Над их головами надтреснуто зазвенели коровьи колокольчики: шло стадо. На том месте, где недавно напевал малыш, появилась рогатая морда чёрной козы и заблеяла.
– Вэнк, дорогая… – взмолился он и вздохнул. Она с возмущением взглянула на него:
– Это меня ты осмеливаешься так называть?
Он опустил голову и снова вздохнул:
– Вэнк, милая моя…
Она прикусила губу, собрала все силы, сдерживая вот-вот готовые пролиться слёзы, и не решилась заговорить: глаза у неё набухли, к горлу подкатил ком.
Флип, опёршись затылком о скалу, обросшую розовато-фиолетовым мхом, глядел на море, хотя, вероятно, ничего не видел: он просто изнемогал от усталости, от того, что так хорошо вокруг, что предзакатный час, его запахи, его меланхоличные краски предрасполагают к успокоению, и всё шептал: «Вэнк, милая…» – таким тоном, будто хотел сказать: «Ах, какое счастье!..» или: «Боже, как я страдаю!..» Его новая боль исторгала у него самые древние слова – те, что когда-то впервые родились у него на губах; так старый солдат, раненный в бою, со стоном вспоминает забытое имя матери.
– Да замолчи, не зли меня, замолчи… Что ты сделал со мной… что ты со мной сделал…
Она подняла голову, и он увидел слёзы, что катились, не оставляя следов на бархатистой коже.
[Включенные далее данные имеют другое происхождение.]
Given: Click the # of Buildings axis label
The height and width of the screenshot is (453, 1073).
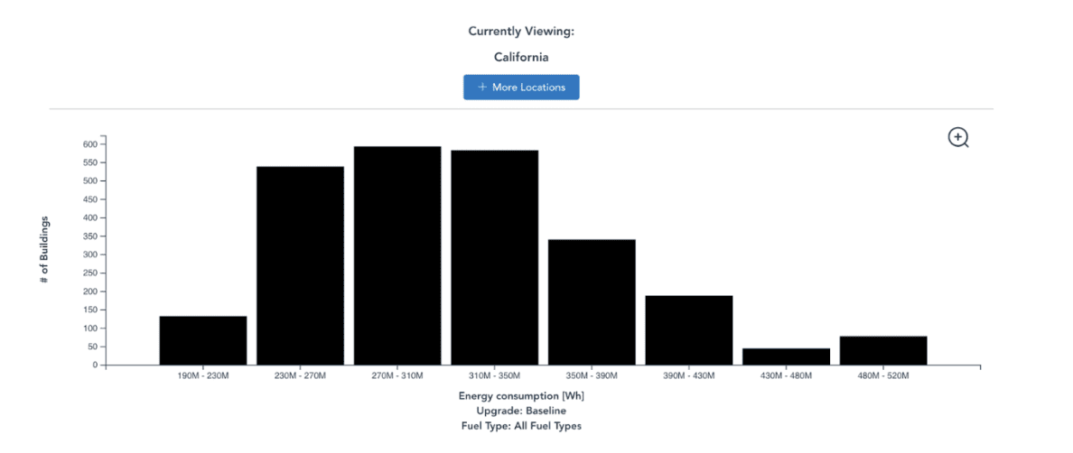Looking at the screenshot, I should tap(43, 251).
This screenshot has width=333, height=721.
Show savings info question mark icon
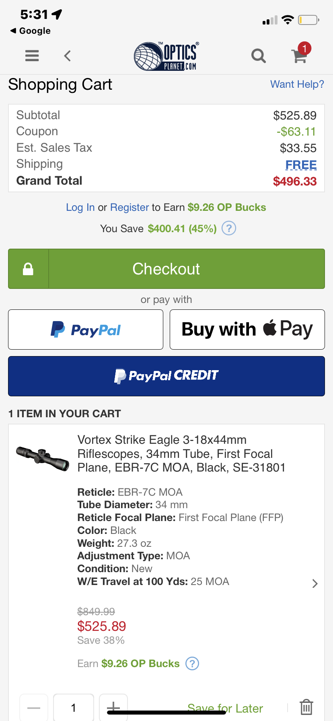[x=229, y=228]
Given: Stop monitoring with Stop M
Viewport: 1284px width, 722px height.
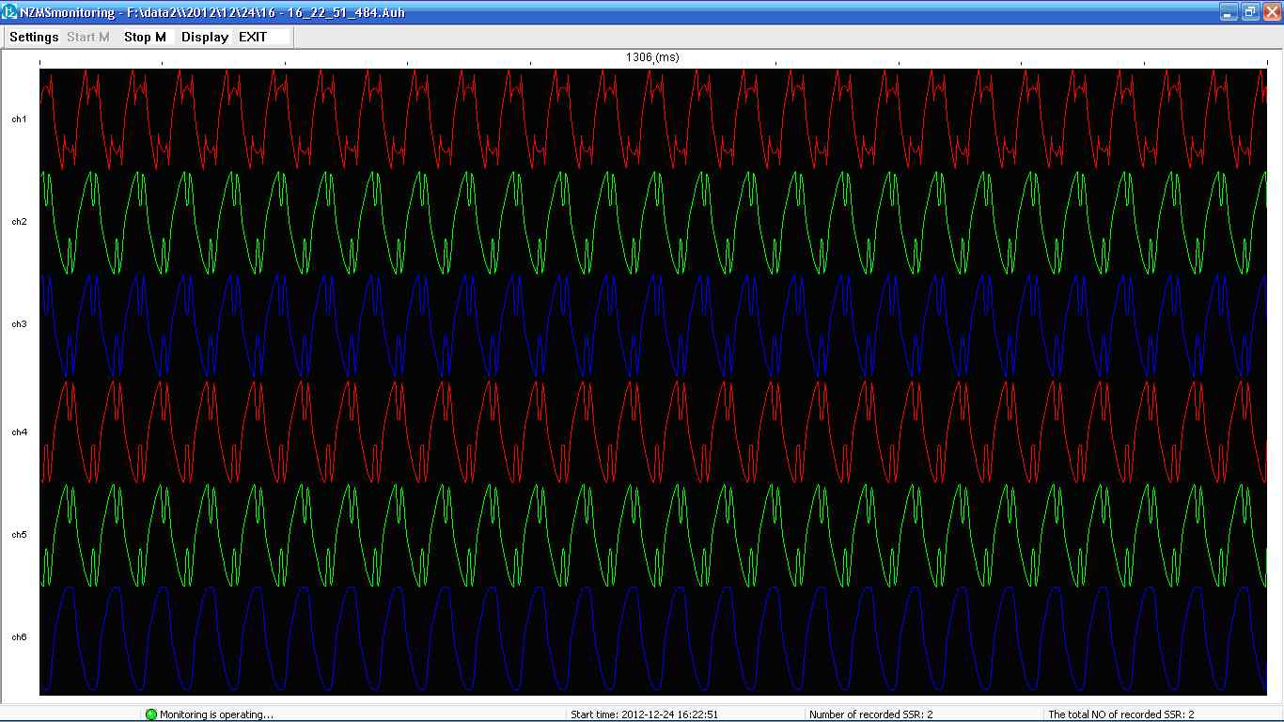Looking at the screenshot, I should [145, 37].
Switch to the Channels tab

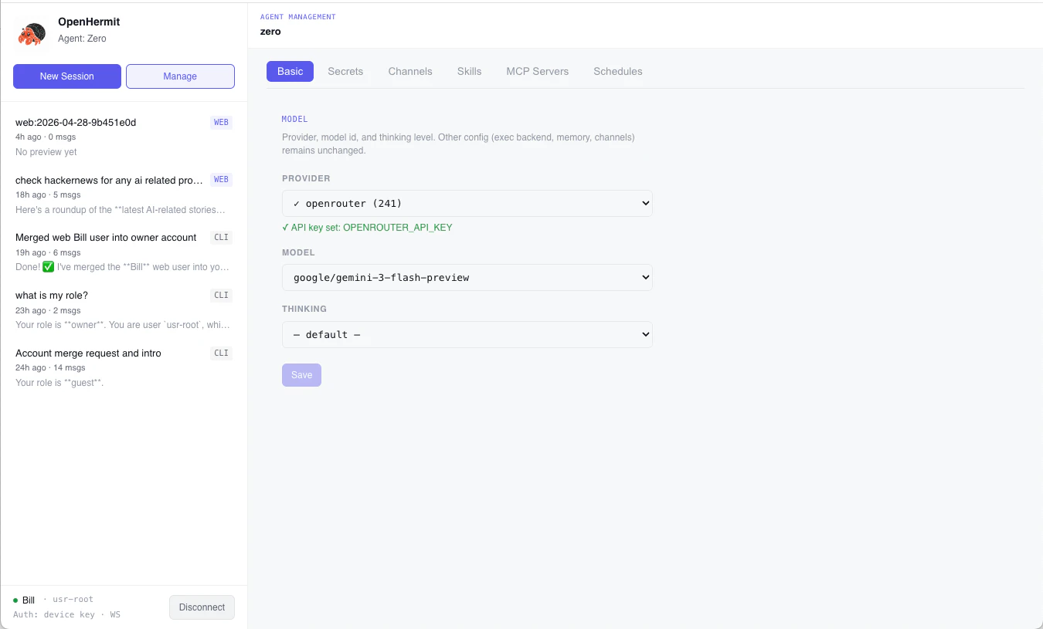pos(410,71)
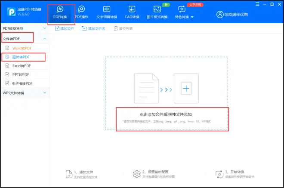Collapse the 文件转PDF section

[25, 39]
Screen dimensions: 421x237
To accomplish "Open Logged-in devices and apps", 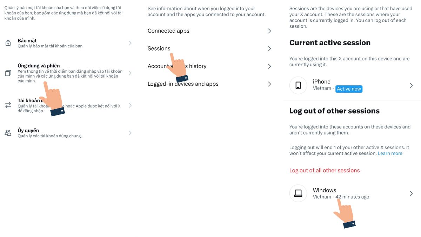I will pyautogui.click(x=210, y=84).
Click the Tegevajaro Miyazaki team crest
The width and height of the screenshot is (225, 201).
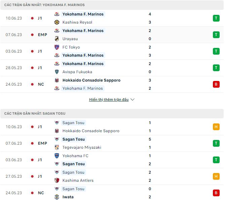[x=57, y=147]
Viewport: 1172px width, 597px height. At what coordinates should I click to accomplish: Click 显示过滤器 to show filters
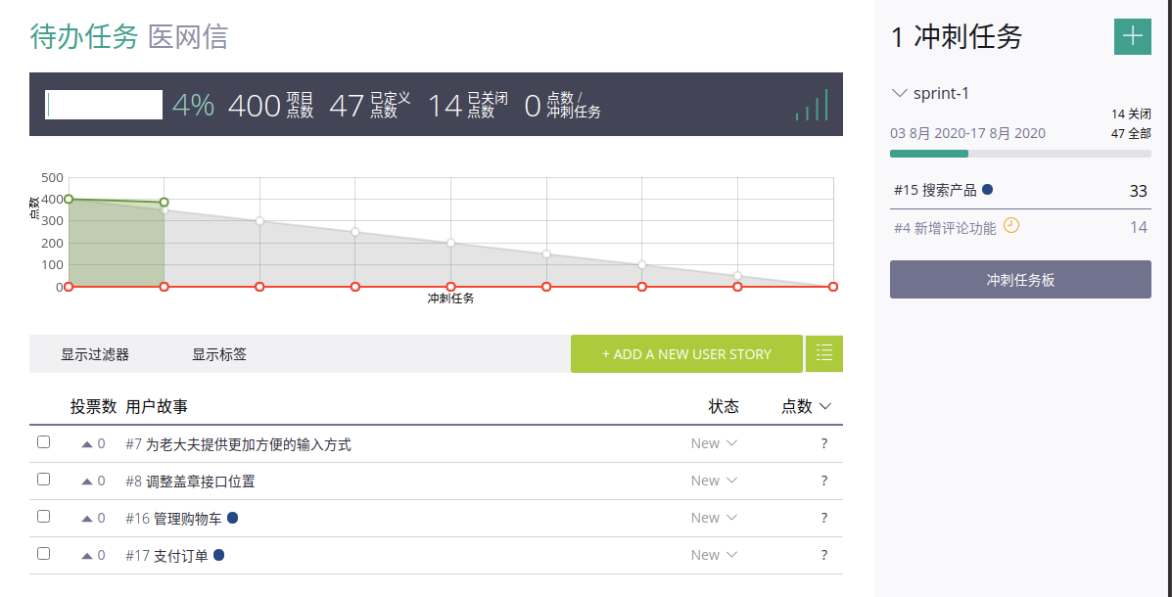pyautogui.click(x=95, y=354)
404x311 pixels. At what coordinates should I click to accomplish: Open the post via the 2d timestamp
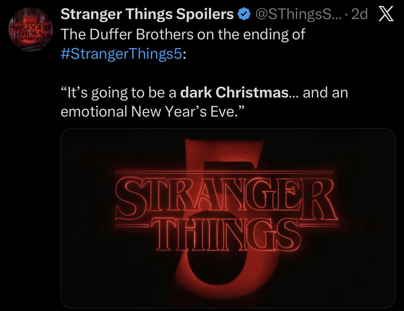(x=359, y=14)
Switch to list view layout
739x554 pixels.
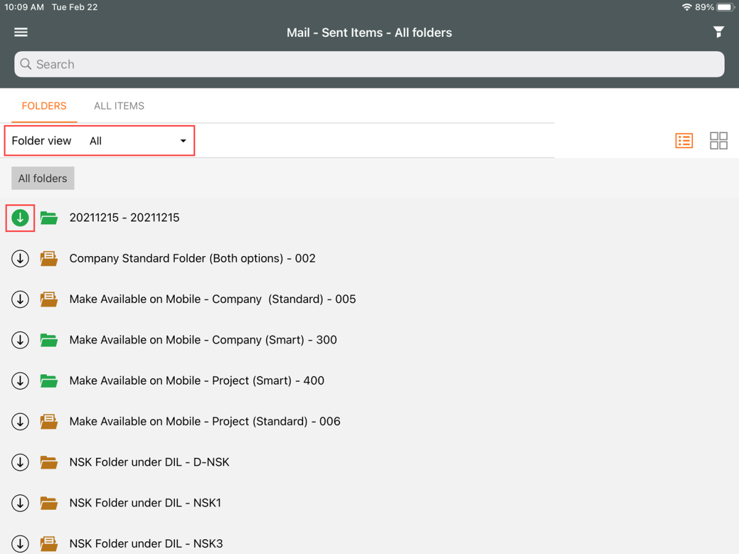click(684, 140)
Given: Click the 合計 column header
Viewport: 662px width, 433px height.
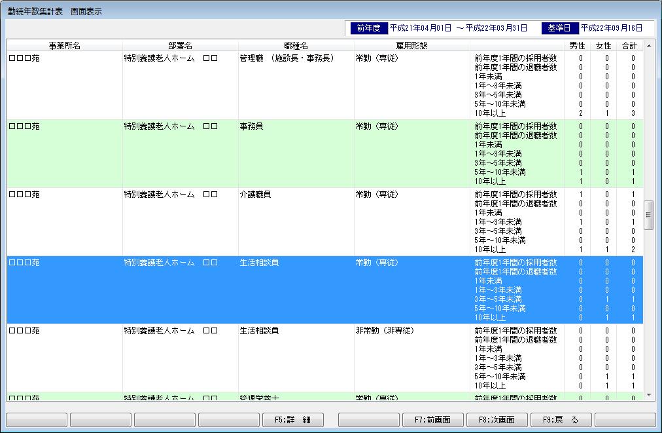Looking at the screenshot, I should (x=629, y=46).
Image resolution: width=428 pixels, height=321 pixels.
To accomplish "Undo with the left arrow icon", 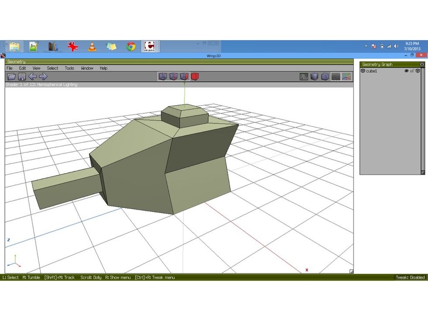I will (x=32, y=76).
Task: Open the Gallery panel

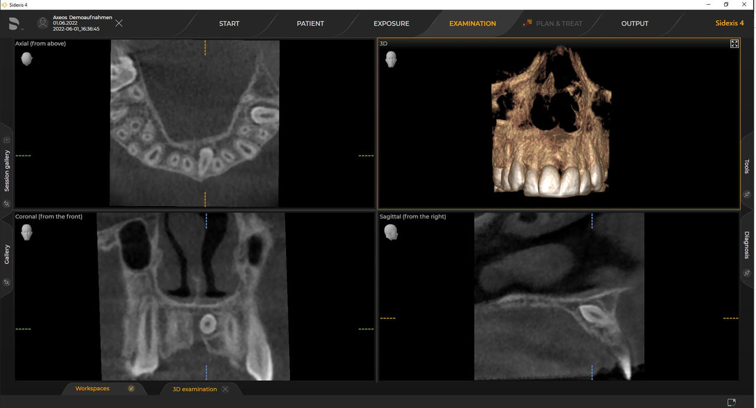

В наполненных влагой глазах играло солнце, и оттого они казались огромными и нестерпимо синими. Лицо как бы раздвоилось: глаза и лоб принадлежали оскорблённой до глубины души любящей женщине, исполненной великолепного всепрощения, а трогательная, немного комичная гримаса обиды в изломе губ и чуть дрожащем подбородке – несчастной маленькой девочке.
Не отрывая затылка от жёсткого ложа, Флип обратил к ней взгляд своих чёрных глаз, в котором читались томительные ожидания и призыв. От ярости она так распалилась, что до него донёсся запах светловолосой женщины: в нём было что-то от аромата розового стальника и примятого зелёного жита, что-то лёгкое и терпкое, так подходящее тому впечатлению силы и уверенности, которое производило каждое движение Вэнк. При всём том она плакала, шепча: «Что ты со мною сделал…» Пытаясь унять слёзы, она впилась зубами в руку, так что на коже появился багровый полукруг, след её молодых зубов.
– Ты настоящая дикарка… – вполголоса произнёс Флип с той ласковой почтительностью, с какой мог бы обратиться к незнакомке.
– Больше, чем ты думаешь… – всё ещё всхлипывая, откликнулась она.
– Не говори так! – воскликнул он. – Каждое твоё слово звучит как угроза!
– Раньше ты бы сказал: как обещание, Флип!
– Но это ведь одно и то же! – с жаром возразил он.
– Почему?
– Да так.
Призвав на помощь всю свою деликатность, он умолк, покусывая травинку, боясь, да и не умея выразить словами свои посягательства на свободу думать и чувствовать, как ему угодно, на право расслабиться и прибегнуть к галантной лжи, ибо всё это зародилось в его душе с возмужанием и первым любовным опытом.